GCP — The AI/ML and Analytics Leader

GCP differentiates itself in analytics-centric pipelines and AI/ML integration. A notable milestone: BigQuery ML now supports LLM fine-tuning directly from SQL queries.

GCP Strengths

  • BigQuery: serverless, petabyte queries in seconds, zero operational overhead
  • Google's global private network delivers consistent low latency
  • Most natural data-AI integration via Vertex AI + BigQuery ML
  • Mature managed Airflow via Cloud Composer

GCP Caveats

  • BigQuery's byte-scanned billing model can cause cost spikes without query optimization
  • Narrower service breadth compared to AWS
  • Enterprise sales and support organization is weaker than AWS

Azure — The Enterprise and Hybrid Champion

Azure is unmatched for Microsoft 365, Power BI, and Windows/.NET integration. Microsoft Fabric now unifies Data Factory, Synapse, Power BI, and Purview under a single governance layer, and enterprise IT teams are adopting it rapidly.

Azure Strengths

  • Native integration with Office 365, Teams, and SharePoint data
  • Most compliance certifications of any cloud (essential for finance, healthcare, government)
  • Mature hybrid/on-premise connectivity via Azure Arc
  • Microsoft Fabric is rapidly improving the unified analytics experience

Azure Caveats

  • Layered pricing structures make cost prediction difficult
  • Frequent service renaming creates a steep learning curve
  • Deep reliance on Azure-proprietary services increases vendor lock-in risk

Cloud Selection Decision Guide


3. Cloud Warehouse Showdown

One of the most consequential decisions in a modern data stack. Snowflake, BigQuery, and Redshift each embody different philosophies and strengths.

Architecture Comparison

Comparison Matrix

AttributeSnowflakeBigQueryRedshift
ArchitectureCompute/storage separatedFully serverlessProvisioned / serverless
Multi-cloud✅ AWS/GCP/Azure❌ GCP only❌ AWS only
Billing modelCompute per-second + storageBytes scanned or slotsNode-hours or RPU
Operational burdenLow (fully managed)Very low (serverless)Medium (tuning required)
Concurrency✅ Very high (WH isolation)✅ High△ Cluster-config dependent
Semi-structured data✅ VARIANT type✅ JSON/STRUCT/ARRAY△ SUPER/PartiQL
ML integration✅ Snowpark✅ BigQuery ML (incl. LLM)✅ SageMaker
Data sharing✅ Industry-leading✅ Analytics Hub△ Limited
AWS integrationModerateLow✅ Best-in-class
Cost predictabilityMediumLow (unpredictable query costs)High (provisioned)

Warehouse Selection Guide

Practical recommendation: If your team needs to isolate ETL and BI workloads with high concurrency demands, Snowflake's Virtual Warehouse isolation shines. If your data is structured and GCP is your primary cloud, BigQuery's serverless model dramatically reduces operational overhead. If deep AWS ecosystem integration is your top priority, Redshift remains a strong choice.
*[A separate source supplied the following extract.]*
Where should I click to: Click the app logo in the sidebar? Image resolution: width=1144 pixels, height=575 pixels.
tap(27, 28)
4. IaC — Managing Infrastructure as Code

Why IaC Is Non-Negotiable

Teams that build data platform infrastructure by clicking through cloud consoles eventually hit the same walls: irreproducible environments ("works on Dev, breaks on Prod"), no audit trail for changes, and disaster recovery that takes weeks to rebuild.
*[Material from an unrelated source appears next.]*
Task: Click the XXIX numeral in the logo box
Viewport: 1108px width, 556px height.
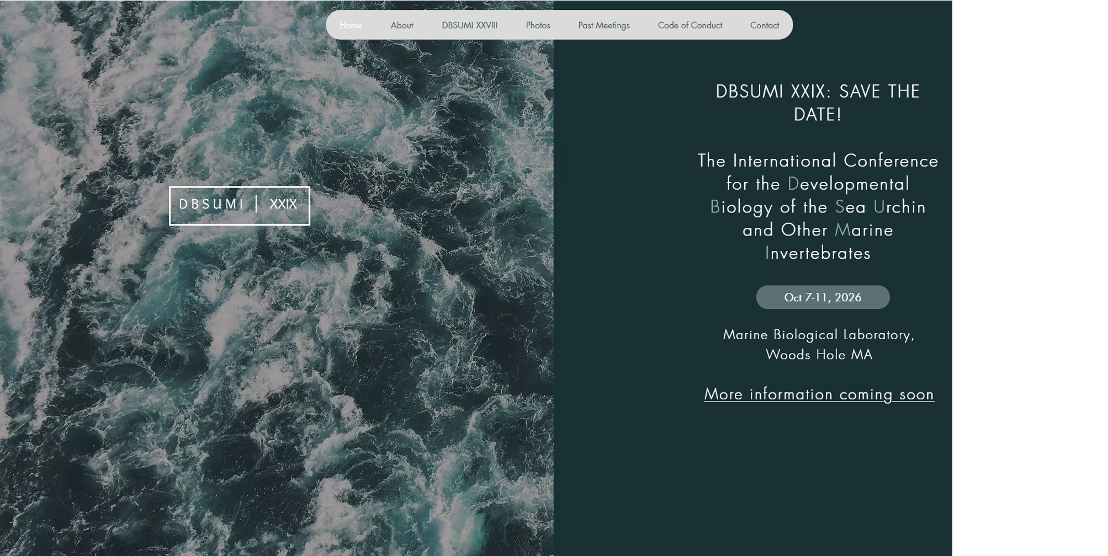Action: [x=283, y=205]
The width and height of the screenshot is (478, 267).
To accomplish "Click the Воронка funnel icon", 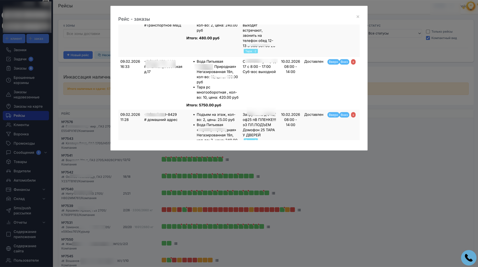I will pos(9,134).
IaC (Infrastructure as Code) defines infrastructure as code, version-controlled in Git and deployed automatically through CI/CD. It applies the same software engineering principles used for application code to infrastructure.

The core value of IaC: IaC creates an immutable audit log in Git that satisfies regulatory requirements, and allows the entire infrastructure to be reliably reproduced in a different region quickly and consistently.

Terraform vs OpenTofu

In 2023, HashiCorp changed Terraform's license from the open-source MPL to the BSL. OpenTofu is a community fork managed by the Linux Foundation that is fully compatible with Terraform and continues to add new features.

# Terraform:
terraform init && terraform plan && terraform apply

# OpenTofu (drop-in replacement):
tofu init && tofu plan && tofu apply

As of 2026, OpenTofu has matured into a robust Terraform alternative. Organizations impacted by the BSL license restriction are making the switch.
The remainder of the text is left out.